🤖 AI Summary
Large language models (LLMs) suffer from persistent deficiencies in factual accuracy and confidence calibration, hindering their trustworthy deployment. To address this, we propose a novel confidence calibration paradigm grounded in multilingual response consistency: leveraging multilingual prompts to elicit cross-lingual knowledge from LLMs, aggregating responses across languages to derive language-agnostic consensus confidence scores, and dynamically triggering refusal mechanisms based on uncertainty estimates. Our approach requires no external supervision or model fine-tuning, enabling adaptive, language-independent uncertainty quantification and proactive response rejection. Evaluated on multilingual fact-checking tasks, it improves accuracy by 71.2% on Bengali and 15.5% on English benchmarks, substantially enhancing factual consistency and output reliability. The method offers a scalable, parameter-free pathway toward improving LLM trustworthiness, advancing research on robust and calibrated language model behavior.
📝 Abstract
Reliability of LLMs is questionable even as they get better at more tasks. A wider adoption of LLMs is contingent on whether they are usably factual. And if they are not, on whether they can properly calibrate their confidence in their responses.
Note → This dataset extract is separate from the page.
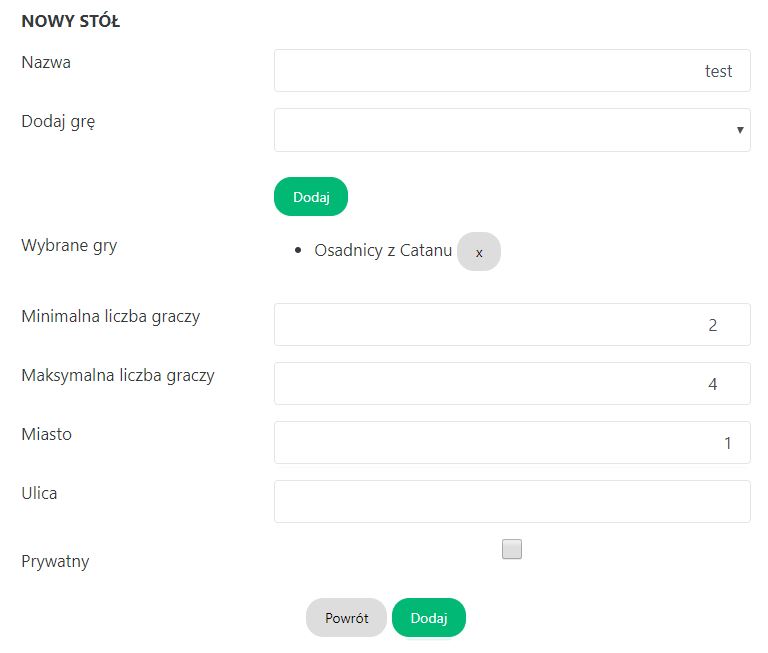Click the Maksymalna liczba graczy label
Image resolution: width=768 pixels, height=653 pixels.
coord(118,376)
This work focuses on utilizing the multilingual knowledge of an LLM to inform its decision to abstain or answer when prompted. We develop a multilingual pipeline to calibrate the model's confidence and let it abstain when uncertain. We run several multilingual models through the pipeline to profile them across different languages. We find that the performance of the pipeline varies by model and language, but that in general they benefit from it. This is evidenced by the accuracy improvement of $71.2%$ for Bengali over a baseline performance without the pipeline. Even a high-resource language like English sees a $15.5%$ improvement. These results hint at possible further improvements.